Yes, it's true. It turns out there's a name for those of us who were born before computers became an integral part of daily life. Your grandchildren? They're digital natives. They were born understanding the finer points of tablets and smart phones. In fact, when you're confused about technology, the first step is to go find a ten-year-old. A digital native. If you're over fifty, though, you're a digital immigrant. You've come to a new country. You need a new vocabulary. You need to learn new customs and mores -- no, make that memes.

What does this mean? Well, I now know pretty much nothing. My professional association is updating the website. I've been told that this will involve wireframing and flat design. Huh? Luckily, the proposed designer knows what we don't know. She began with a definition of terms.
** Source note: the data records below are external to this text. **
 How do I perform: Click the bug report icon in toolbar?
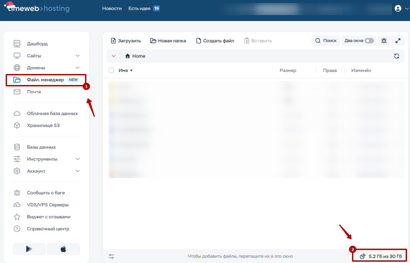(x=384, y=41)
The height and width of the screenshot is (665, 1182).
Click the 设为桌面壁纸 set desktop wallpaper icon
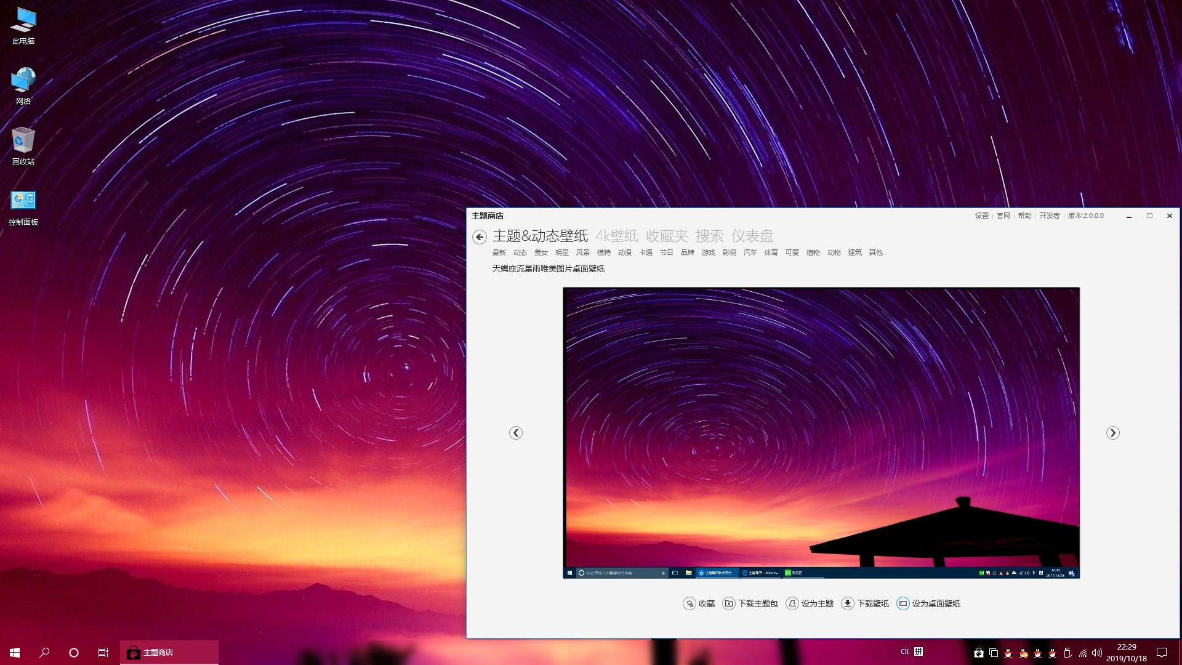point(903,603)
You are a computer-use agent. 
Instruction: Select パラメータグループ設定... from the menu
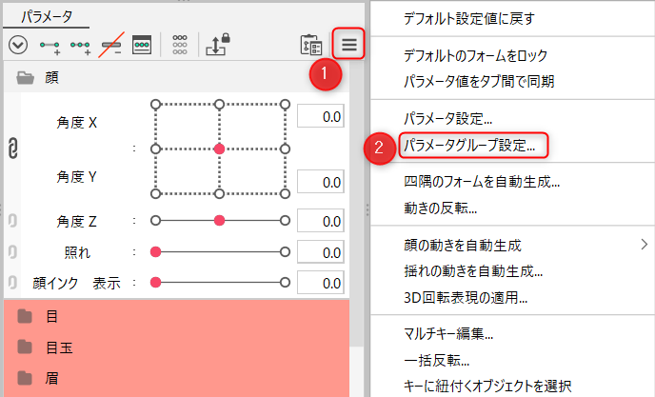[468, 147]
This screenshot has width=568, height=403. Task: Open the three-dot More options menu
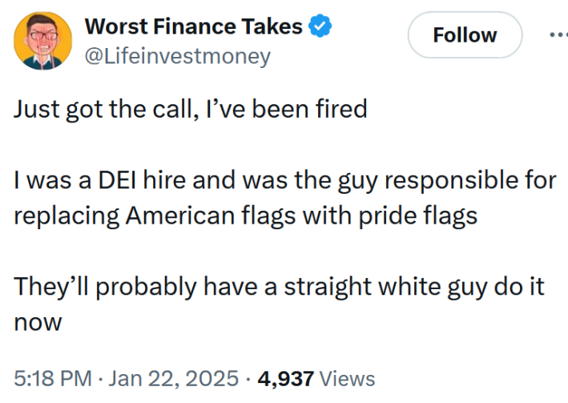coord(558,35)
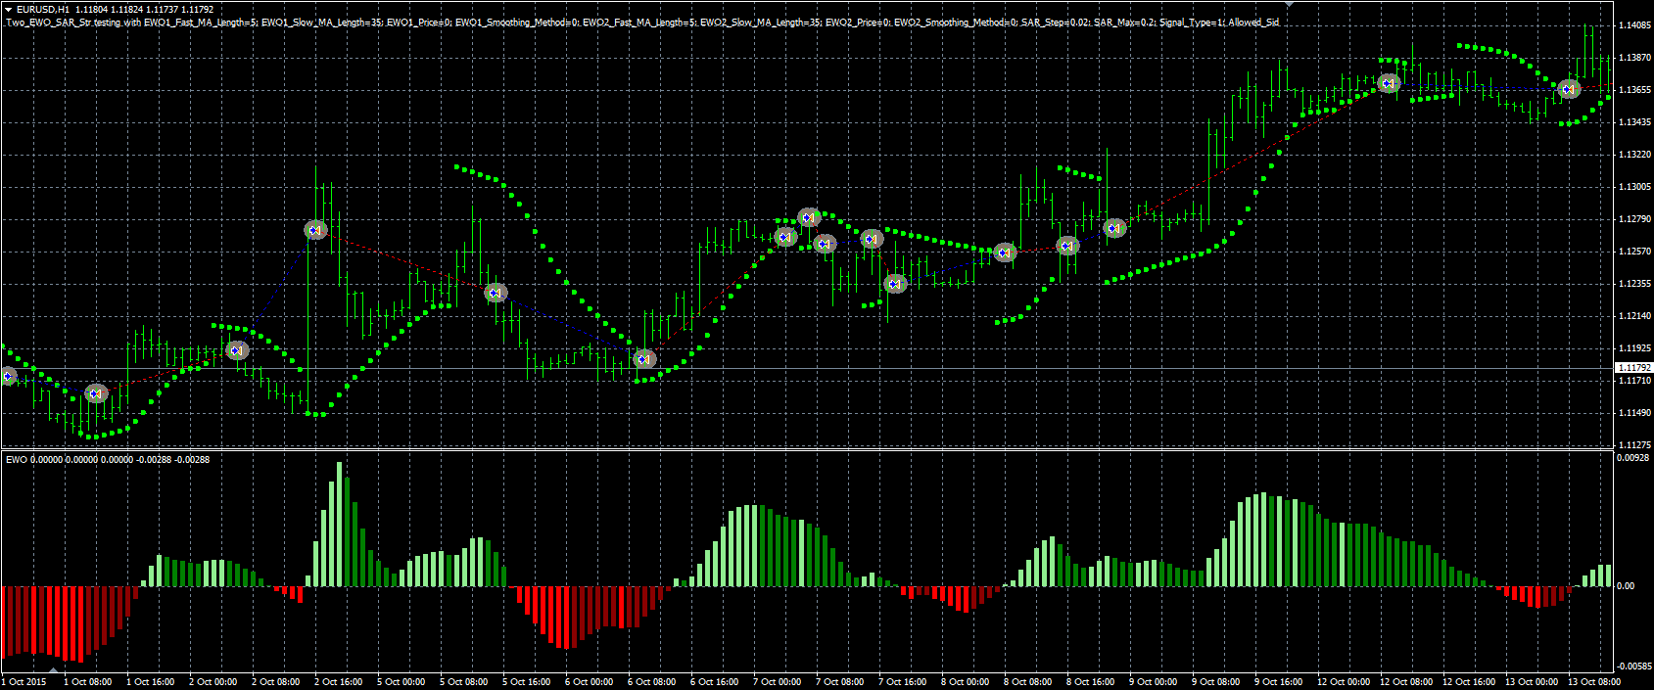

I called my coach today. She had just upgraded her phone and no longer new how to put me on hold. Yes, I was disconnected. I still don't know how to get things into and out of the Cloud or who actually sees what's there. I trip over the names of some of my devices. Apparently, my MacBook Air wants to be called by its full name. Who knew?

Last week, my desktop, an iMac, gave me the dread "your hard drive is fried" sign -- a circle with a line through it. I called and made an appointment with a Genius. I packed up this incredibly heavy machine, along with my back-up drive and Air (yes, I know) and, a bus and cab ride later, arrived at the Apple Store. After a two-hour wait (techno-fail -- my appointment was accidentally cancelled) I bellied up to the Genius Bar. Mr. Genius pugged in my Mac. It worked.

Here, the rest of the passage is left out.